Q: Hardware affinity and multi-core programming?

Multi-core programming is in the 1000 cores range in the future.  They felt that general purpose programming for that many cores doesn't been solved yet.

Doug Lea wasn't very keen on pinning threads to cores.  It wasn't clear why, but perhaps he felt it tried to solve a problem best solved another way.

My view: I believe thread affinity is only useful for very specific use cases such as minimising jitter in the 99% to 99.99% range.  If you are not concerned about this, I don't think the complexity is worth any benefit you will see.

Q: Memory Barrier Primitives

This will be available in Java 8 via intrinsics in Unsafe which hides away these features. It will provide the functionality that C++v11 provides in it's new memory model.

My view: From using shared memory over memory mapped files, some primitives which work in this mode would be very useful.  At present I use a subset I have found to work on amd64/x64 which has the obvious problem that it might not work on ARM and other hardware.

Q: JVM Profiles

Different systems need different trade offs and different Java profiles.  They discussed embedded and mobile profiles.

My View: a more real time mode or profile would be useful.  One which can load classes and JIT code more aggressively on start up without the disadvantages of getting slower code in the long run if you reduce the CompileThreshold

Q: Concurrent Programming Fads

Most of the discussion was around STM and HTM.  The view being that STM may have yielded some interesting STM like models, and HTM may one day be more useful than it is today.

My View:  In dicussions about making mulit-threading easier, it often appears to be forgotten why we using multi-threads.  The assumption is often that since we have multiple cores, we must use them.  This is like saying we have TB of disk space so we should try to make sure it is always full.  The reason for multi-threads is because this can improve performance and possibly consistency of performance.  If you have forgotten this, then you are likely to get a solution which is not only more complicated than a single threaded solution, but also slower.
It is a bit of an honour that Chronicle was noted under the "fad" banner. ;)

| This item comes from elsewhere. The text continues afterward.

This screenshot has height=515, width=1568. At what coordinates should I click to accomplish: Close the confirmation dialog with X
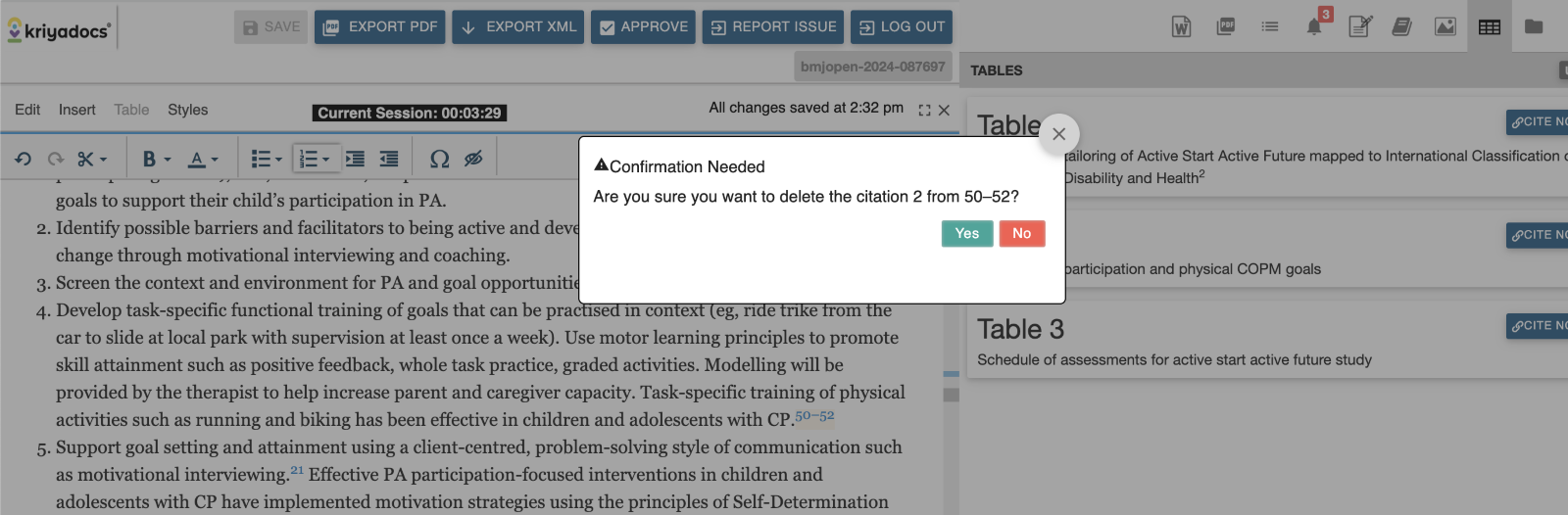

Q: Most wanted and worst ideas in the JVM.

My View: worst feature was a synchronized StringBuffer. I have blogged about this a couple of times. I would add mutable Date objects.
Best feature I would like to see is escape analysis which really worked.  If you have a for-each loop which creates an Iterator which is a local variable completely under Java's domain, it should be able to eliminate the object. It should be able to remove locking on local variables (which live and die in a method).  There are many common but trivial examples where objects are not put on the stack.


  1. Great article, thanks.

    Can you please expand on your thoughts about a mutable date object? I'm curious as use cases where mutability would be beneficial.

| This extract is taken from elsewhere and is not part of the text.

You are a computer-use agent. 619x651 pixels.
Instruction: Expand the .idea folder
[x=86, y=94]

    Most of the articles I've read of yours focus on concurrency and/or high performance. Most books I've read on concurrency espouse the benefits of immutability.

    Curious for your take.

    Thanks again for another great article,


  2. If you have data shared between threads, it is a lot easier to write and debug if the data uses immutable values. i.e. you might have a mutable collection, or queue, but the data you hold in it is immutable. This is where Date could be a problem as it is mutable though it is rarely used this way. It can be treated as immutable, not by good design but by the fact most people don't use the setTime() method.

    My preference is to use the actor pattern and have a series of single threaded "engines" which send messages to each other via systems such as Chronicle. In this model, each thread has most data local to a thread and mutable. The benefit of using mutable state is the code is simpler (you are effectively writing single threaded code), it produces far less garbage, and in extreme cases, you can have systems which GC less than once per day (which is the goal of the projects I work on) BY less than once per day, I inlcude minor collections as well.

    Using mutable state in one thread, you write simple, single threaded code, you don't need to worry about locking, you can minimise GCs, and each thread can run as independently as possible.